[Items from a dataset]

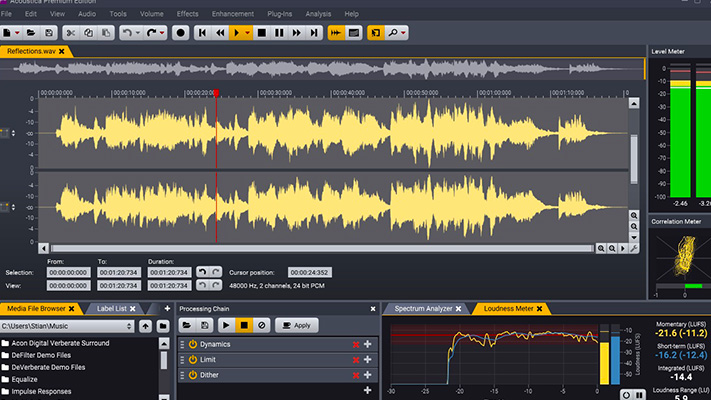
Task: Toggle the Limit effect power button
Action: tap(192, 360)
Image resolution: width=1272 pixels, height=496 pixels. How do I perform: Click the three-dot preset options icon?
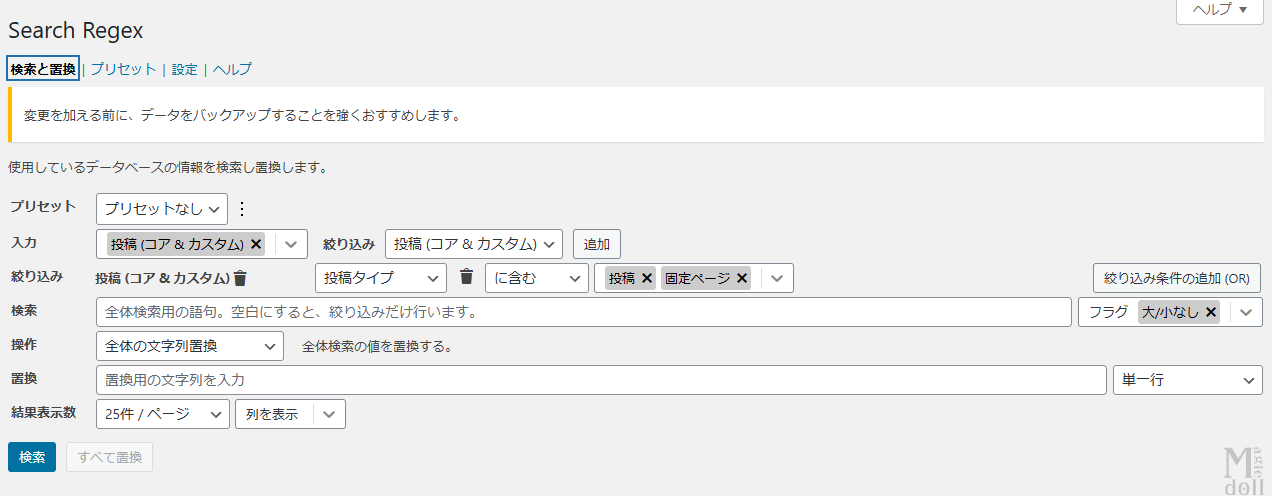241,209
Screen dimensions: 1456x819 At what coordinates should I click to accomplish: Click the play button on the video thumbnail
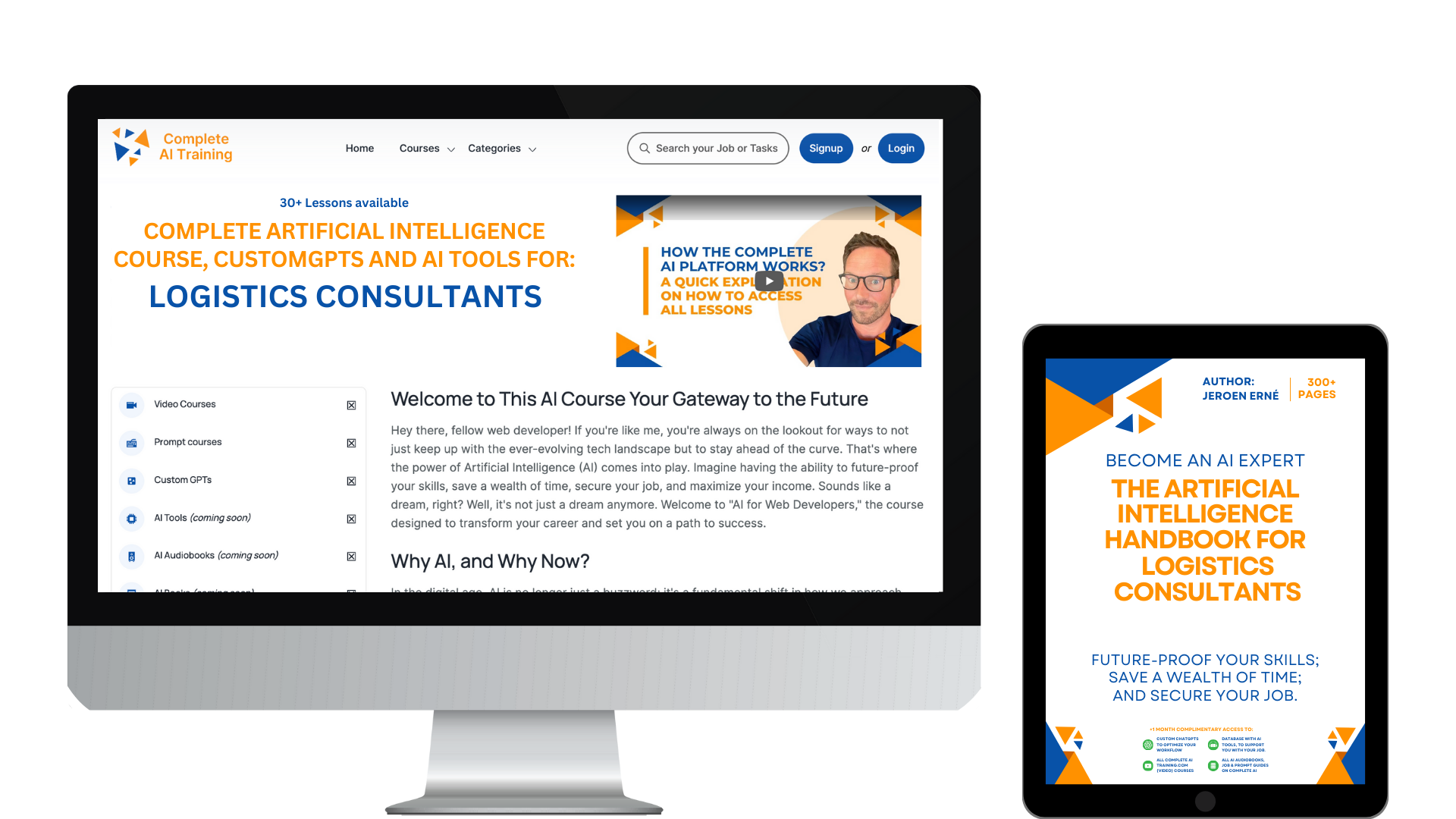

# PROBLEM STATEMENT
Copy the lines exactly. Start at the line with "Image resolution: width=1272", end at the last line above, include both, and omit all pictures.

# SOLUTION FOR THIS TASK
Image resolution: width=1272 pixels, height=496 pixels. How do I perform: Click the three-dot preset options icon?
241,209
Screen dimensions: 1456x819 At what coordinates should I click to accomplish: Click the play button on the video thumbnail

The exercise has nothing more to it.